## [Exercise requirements]
In the entries below, find the line with "Given: Click the CI/CD rocket icon" and the line with "You are a computer-use agent. 640x436 pixels.". Reproduce those two lines and every line between them exactly, and nothing more.

## [Available records]
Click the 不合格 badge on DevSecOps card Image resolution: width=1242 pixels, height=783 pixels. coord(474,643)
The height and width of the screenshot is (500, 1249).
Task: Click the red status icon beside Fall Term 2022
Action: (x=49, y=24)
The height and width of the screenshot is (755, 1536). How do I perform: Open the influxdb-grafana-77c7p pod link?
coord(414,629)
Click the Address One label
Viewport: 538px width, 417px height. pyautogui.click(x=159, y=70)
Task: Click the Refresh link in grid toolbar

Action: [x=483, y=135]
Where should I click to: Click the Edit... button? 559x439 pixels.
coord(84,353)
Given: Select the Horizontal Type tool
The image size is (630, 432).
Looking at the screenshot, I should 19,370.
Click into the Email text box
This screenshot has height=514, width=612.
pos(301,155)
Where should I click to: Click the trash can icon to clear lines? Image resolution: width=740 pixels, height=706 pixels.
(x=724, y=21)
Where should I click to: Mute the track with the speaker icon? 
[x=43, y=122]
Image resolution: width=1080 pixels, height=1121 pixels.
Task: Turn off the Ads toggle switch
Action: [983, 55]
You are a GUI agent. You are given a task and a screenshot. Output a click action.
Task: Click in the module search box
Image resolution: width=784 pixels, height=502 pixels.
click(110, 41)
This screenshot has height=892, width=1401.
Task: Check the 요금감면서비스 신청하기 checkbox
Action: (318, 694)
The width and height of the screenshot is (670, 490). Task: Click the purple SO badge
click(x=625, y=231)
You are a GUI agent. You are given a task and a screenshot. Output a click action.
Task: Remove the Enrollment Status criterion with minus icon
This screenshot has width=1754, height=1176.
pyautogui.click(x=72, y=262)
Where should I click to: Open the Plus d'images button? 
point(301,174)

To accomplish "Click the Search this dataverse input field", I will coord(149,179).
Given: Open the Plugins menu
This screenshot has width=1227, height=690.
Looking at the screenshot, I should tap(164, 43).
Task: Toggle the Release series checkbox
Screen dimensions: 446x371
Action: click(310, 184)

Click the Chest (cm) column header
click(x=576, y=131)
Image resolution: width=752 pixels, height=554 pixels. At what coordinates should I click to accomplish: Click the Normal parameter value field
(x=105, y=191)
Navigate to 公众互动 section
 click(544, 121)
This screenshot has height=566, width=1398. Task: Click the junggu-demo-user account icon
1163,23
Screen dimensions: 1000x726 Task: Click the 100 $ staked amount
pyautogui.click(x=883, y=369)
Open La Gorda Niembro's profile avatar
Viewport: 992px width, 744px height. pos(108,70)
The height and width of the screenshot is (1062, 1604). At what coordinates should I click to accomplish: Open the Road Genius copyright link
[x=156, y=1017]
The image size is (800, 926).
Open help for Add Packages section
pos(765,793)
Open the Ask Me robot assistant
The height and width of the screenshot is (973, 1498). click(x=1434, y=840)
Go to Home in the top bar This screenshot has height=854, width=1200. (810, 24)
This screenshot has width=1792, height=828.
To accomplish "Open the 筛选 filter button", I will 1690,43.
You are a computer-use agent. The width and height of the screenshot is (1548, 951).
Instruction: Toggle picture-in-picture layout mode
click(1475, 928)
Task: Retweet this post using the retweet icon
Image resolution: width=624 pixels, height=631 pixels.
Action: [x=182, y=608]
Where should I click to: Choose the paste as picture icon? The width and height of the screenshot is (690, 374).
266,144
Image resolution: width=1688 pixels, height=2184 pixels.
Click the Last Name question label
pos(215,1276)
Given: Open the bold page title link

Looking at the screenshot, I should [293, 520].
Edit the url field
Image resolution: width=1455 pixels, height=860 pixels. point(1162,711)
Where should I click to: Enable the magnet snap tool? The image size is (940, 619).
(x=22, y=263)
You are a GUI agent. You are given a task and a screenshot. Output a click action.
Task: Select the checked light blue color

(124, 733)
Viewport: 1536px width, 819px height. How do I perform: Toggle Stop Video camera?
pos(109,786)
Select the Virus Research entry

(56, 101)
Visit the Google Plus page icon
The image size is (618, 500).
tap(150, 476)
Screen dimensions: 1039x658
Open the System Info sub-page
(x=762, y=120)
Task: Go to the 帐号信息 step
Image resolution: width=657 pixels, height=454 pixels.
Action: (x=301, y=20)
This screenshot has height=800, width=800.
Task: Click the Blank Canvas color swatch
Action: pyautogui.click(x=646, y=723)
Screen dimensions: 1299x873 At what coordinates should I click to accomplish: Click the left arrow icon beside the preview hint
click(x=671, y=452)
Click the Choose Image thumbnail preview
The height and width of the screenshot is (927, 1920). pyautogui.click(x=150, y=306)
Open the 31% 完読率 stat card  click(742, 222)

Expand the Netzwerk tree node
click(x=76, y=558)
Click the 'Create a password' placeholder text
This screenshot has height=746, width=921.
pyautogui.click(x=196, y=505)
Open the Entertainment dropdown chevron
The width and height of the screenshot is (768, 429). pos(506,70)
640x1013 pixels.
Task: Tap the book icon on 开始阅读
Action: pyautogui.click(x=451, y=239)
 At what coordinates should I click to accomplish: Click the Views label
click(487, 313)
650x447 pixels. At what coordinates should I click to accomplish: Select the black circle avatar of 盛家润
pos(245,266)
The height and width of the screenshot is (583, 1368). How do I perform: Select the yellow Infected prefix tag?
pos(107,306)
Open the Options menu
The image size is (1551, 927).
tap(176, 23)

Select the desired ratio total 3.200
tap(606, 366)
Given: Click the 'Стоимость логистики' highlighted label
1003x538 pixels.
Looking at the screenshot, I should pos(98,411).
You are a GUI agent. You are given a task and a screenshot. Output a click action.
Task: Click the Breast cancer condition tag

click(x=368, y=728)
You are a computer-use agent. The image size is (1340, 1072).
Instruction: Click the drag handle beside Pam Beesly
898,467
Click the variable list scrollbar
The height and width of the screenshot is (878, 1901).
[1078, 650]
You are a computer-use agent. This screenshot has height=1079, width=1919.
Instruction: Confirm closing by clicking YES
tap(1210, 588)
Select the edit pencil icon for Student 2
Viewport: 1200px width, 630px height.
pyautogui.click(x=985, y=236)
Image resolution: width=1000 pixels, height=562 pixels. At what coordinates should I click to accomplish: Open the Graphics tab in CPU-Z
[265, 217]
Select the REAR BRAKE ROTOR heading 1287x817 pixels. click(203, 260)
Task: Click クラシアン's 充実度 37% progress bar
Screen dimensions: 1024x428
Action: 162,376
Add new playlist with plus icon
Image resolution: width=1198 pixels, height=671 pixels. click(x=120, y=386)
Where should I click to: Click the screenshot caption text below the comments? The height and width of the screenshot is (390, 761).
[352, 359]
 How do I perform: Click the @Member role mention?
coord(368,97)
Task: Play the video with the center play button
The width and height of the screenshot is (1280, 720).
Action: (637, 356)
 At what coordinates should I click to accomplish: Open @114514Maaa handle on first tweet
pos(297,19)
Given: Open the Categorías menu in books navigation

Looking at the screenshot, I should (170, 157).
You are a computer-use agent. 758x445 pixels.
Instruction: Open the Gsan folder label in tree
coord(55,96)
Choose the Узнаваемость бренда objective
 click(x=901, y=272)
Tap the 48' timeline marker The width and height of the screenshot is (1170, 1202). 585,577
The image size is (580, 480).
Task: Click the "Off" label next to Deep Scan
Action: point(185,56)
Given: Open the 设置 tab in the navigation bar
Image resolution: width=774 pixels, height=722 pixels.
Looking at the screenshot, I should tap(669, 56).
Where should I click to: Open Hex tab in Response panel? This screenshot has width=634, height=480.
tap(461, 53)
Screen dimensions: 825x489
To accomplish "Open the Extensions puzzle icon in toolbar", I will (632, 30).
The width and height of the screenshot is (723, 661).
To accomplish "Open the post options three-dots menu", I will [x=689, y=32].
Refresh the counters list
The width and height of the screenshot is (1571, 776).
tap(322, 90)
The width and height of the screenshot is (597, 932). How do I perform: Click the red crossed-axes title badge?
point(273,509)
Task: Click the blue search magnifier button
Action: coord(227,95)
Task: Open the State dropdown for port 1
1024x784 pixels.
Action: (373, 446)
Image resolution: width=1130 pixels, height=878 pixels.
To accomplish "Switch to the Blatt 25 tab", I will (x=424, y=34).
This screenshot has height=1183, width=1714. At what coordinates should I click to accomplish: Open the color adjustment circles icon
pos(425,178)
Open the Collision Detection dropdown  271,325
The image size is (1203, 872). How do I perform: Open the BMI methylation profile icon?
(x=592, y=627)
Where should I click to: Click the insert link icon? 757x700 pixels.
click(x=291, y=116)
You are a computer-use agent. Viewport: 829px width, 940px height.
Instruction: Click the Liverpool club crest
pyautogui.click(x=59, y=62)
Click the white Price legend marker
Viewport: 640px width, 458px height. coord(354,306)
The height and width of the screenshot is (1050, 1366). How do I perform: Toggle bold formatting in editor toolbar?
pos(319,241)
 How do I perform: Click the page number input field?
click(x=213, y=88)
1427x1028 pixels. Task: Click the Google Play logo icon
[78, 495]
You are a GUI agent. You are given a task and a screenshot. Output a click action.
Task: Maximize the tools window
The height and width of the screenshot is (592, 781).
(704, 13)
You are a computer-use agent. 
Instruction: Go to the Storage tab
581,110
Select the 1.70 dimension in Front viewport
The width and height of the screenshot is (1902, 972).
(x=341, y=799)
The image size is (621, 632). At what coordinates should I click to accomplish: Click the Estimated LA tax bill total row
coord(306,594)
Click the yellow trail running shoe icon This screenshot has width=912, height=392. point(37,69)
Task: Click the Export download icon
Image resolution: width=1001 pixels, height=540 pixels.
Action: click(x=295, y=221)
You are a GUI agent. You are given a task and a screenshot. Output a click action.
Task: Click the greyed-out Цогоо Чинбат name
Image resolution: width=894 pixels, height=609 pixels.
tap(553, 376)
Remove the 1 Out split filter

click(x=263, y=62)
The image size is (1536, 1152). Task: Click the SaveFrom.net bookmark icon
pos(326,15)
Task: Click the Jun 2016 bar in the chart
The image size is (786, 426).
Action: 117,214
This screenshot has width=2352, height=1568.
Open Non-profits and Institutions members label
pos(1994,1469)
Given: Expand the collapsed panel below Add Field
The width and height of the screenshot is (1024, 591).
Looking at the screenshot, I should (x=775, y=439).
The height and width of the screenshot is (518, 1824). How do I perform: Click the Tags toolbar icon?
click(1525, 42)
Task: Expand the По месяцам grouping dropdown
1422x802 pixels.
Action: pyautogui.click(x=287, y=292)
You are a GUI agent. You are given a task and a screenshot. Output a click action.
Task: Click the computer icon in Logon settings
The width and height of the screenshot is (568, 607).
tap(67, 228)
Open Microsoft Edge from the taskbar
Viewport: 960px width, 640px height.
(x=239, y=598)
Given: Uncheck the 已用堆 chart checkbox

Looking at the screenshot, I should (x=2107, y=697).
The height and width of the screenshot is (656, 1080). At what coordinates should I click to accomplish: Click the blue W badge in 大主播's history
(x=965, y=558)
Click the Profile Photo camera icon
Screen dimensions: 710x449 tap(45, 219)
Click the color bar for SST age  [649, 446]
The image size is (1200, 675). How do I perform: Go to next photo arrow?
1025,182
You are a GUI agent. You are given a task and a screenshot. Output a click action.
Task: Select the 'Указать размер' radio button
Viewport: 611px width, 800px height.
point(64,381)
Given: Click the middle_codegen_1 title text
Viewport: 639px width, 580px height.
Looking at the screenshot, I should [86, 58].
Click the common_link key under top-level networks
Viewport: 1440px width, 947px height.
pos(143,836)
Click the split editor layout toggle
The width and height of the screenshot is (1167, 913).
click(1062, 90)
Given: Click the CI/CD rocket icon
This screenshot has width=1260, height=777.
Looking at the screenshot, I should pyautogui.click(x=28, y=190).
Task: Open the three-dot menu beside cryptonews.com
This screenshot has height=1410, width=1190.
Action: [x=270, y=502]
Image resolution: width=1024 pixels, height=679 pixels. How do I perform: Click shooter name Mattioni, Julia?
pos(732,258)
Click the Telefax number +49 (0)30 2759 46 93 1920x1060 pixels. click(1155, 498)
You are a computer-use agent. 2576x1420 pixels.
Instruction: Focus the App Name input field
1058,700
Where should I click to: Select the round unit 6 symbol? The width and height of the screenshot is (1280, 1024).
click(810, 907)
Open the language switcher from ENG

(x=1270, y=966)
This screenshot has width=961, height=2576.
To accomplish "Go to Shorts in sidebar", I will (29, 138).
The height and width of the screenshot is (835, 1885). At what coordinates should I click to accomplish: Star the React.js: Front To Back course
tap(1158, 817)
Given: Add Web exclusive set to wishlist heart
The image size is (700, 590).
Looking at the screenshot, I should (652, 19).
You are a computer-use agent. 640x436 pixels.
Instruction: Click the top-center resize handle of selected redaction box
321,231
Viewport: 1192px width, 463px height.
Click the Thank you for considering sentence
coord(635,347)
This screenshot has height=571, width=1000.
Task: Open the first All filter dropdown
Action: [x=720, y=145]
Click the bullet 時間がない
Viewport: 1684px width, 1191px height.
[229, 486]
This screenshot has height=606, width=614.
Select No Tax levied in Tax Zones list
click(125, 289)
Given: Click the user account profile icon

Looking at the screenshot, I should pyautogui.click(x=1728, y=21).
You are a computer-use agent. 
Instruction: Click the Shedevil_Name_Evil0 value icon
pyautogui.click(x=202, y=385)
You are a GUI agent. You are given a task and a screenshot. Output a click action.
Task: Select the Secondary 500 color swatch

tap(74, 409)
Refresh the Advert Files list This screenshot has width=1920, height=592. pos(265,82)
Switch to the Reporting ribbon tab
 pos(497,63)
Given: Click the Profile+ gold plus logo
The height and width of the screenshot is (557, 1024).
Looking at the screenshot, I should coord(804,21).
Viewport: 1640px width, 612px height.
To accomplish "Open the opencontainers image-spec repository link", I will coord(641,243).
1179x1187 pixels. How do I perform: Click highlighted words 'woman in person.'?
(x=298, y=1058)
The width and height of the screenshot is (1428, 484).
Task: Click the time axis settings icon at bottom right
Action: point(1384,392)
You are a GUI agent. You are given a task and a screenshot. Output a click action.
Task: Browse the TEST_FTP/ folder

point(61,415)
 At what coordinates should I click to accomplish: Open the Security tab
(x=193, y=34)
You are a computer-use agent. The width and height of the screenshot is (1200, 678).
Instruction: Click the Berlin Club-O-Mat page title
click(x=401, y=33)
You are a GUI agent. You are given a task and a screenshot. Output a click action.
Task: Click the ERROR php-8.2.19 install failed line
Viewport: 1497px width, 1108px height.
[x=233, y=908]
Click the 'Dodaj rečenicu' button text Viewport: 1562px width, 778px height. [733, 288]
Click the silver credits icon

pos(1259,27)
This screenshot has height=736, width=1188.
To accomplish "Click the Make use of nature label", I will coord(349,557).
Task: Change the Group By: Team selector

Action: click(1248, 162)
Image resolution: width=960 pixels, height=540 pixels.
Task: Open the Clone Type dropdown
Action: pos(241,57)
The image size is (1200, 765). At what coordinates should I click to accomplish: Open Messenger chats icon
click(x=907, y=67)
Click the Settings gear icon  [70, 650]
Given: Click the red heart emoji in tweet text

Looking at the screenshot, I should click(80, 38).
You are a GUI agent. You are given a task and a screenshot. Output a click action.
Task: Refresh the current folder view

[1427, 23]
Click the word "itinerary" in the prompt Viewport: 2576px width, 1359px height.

## [Exercise response]
Given: Click the CI/CD rocket icon
This screenshot has width=1260, height=777.
Looking at the screenshot, I should pyautogui.click(x=28, y=190).
Task: Open the three-dot menu beside cryptonews.com
This screenshot has height=1410, width=1190.
Action: [x=270, y=502]
Image resolution: width=1024 pixels, height=679 pixels. How do I perform: Click shooter name Mattioni, Julia?
pos(732,258)
Click the Telefax number +49 (0)30 2759 46 93 1920x1060 pixels. click(1155, 498)
You are a computer-use agent. 2576x1420 pixels.
Instruction: Focus the App Name input field
1058,700
Where should I click to: Select the round unit 6 symbol? The width and height of the screenshot is (1280, 1024).
click(810, 907)
Open the language switcher from ENG

(x=1270, y=966)
This screenshot has width=961, height=2576.
To accomplish "Go to Shorts in sidebar", I will (29, 138).
The height and width of the screenshot is (835, 1885). At what coordinates should I click to accomplish: Star the React.js: Front To Back course
tap(1158, 817)
Given: Add Web exclusive set to wishlist heart
The image size is (700, 590).
Looking at the screenshot, I should (652, 19).
You are a computer-use agent. 640x436 pixels.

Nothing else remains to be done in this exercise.